_SET TASK 1_. Transcribe everything in the passage on the Technology Bank from "Set to begin" down to "development goals (SDGs).".
_SET TASK 2_. In the passage on the Technology Bank, which SDG target covers the development, transfer, dissemination, and diffusion of environmentally sound technologies?

_EXCERPT TO READ_.
══════

Set to begin operations in 2018, the Technology Bank could present a window of opportunity to tap into and expand innovation in Africa.

Important for stakeholders, here are three key features of the Bank:

  1. Activities Are Rooted in Sustainable Development

Drawing from technology-driven growth objectives in the Istanbul Program of Action, U.N. Member States in the 2015 Addis Ababa Action Agenda, negotiated the Technology Bank as one of over one hundred concrete measures for implementing the sustainable development goals (SDGs).

Sustainable Development Goal 17 specifically envisions the Technology Bank as a means to build robust STI bases by improving technology access, acquisition, and utilization (SDG target 17.8).  The Bank would facilitate North-South, South-South, and triangular cooperation on and access to STI knowledge-sharing (SDG target 17.6).  Cooperation would also focus on the development, transfer, dissemination, and diffusion of environmentally sound technologies on favorable terms (SDG target 17.7).

The Technology Bank also advances collaboration to support other sustainable development goals, which include:

  • Ensuring access to affordable and clean energy (SDG 7),
  • Building industry, innovation, and infrastructure (SDG 9), and
  • Fostering sustainable cities and communities (SDG 11).

To achieve these goals, the Bank’s Charter allows organizations, firms, and other stakeholders to enter into agreements with the Bank (art. 4(c), 9(c)).  In this way, the Technology Bank is designed with an eye towards long-term collaboration and technological change.

══════

_DATA EXCERPT_.
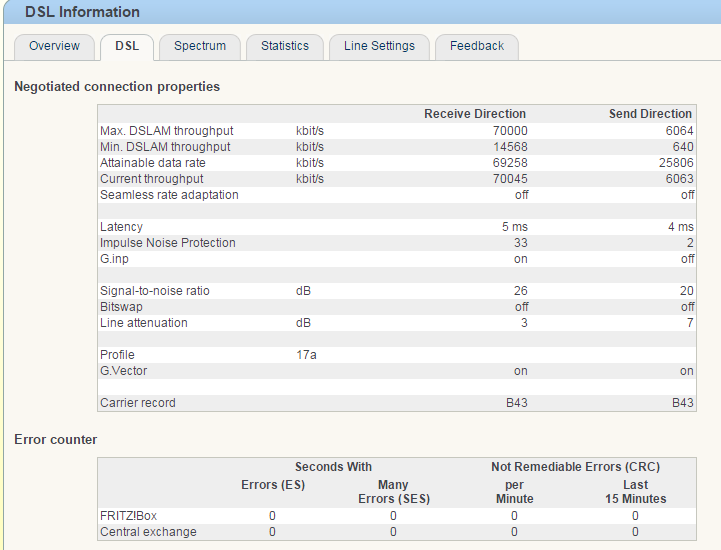Click the Receive Direction column header

tap(474, 114)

══════

_COMPLETE OUTPUT 1_.
Set to begin operations in 2018, the Technology Bank could present a window of opportunity to tap into and expand innovation in Africa.

Important for stakeholders, here are three key features of the Bank:

  1. Activities Are Rooted in Sustainable Development

Drawing from technology-driven growth objectives in the Istanbul Program of Action, U.N. Member States in the 2015 Addis Ababa Action Agenda, negotiated the Technology Bank as one of over one hundred concrete measures for implementing the sustainable development goals (SDGs).

_COMPLETE OUTPUT 2_. SDG target 17.7